REQUIRED WORK:
Repeat the entries that follow verbatim, without any of their pictures.

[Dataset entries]
◆ ◆ ◆
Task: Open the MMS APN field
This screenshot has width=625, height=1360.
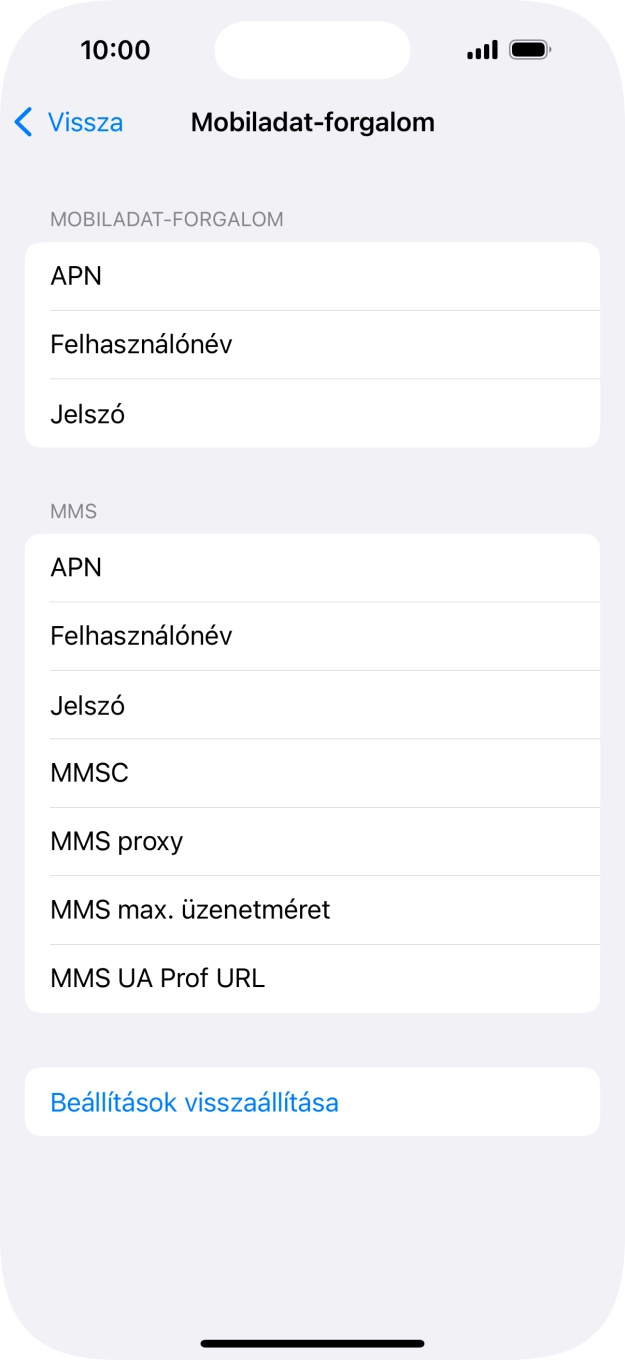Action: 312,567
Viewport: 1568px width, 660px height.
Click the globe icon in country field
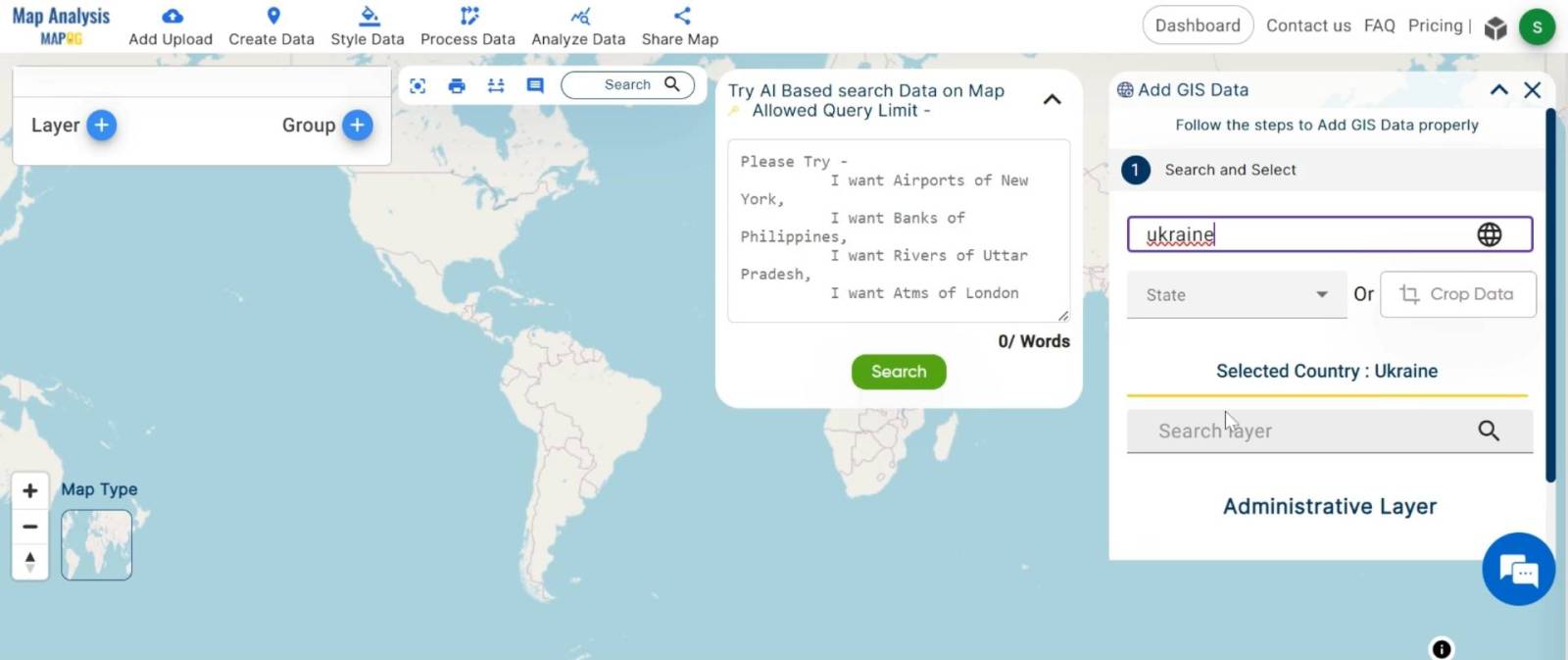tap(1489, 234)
◆ ◆ ◆
ANSWER BOX:
Task: Open the MMS APN field
This screenshot has width=625, height=1360.
Action: 312,567
Viewport: 1568px width, 660px height.
Click the globe icon in country field
tap(1489, 234)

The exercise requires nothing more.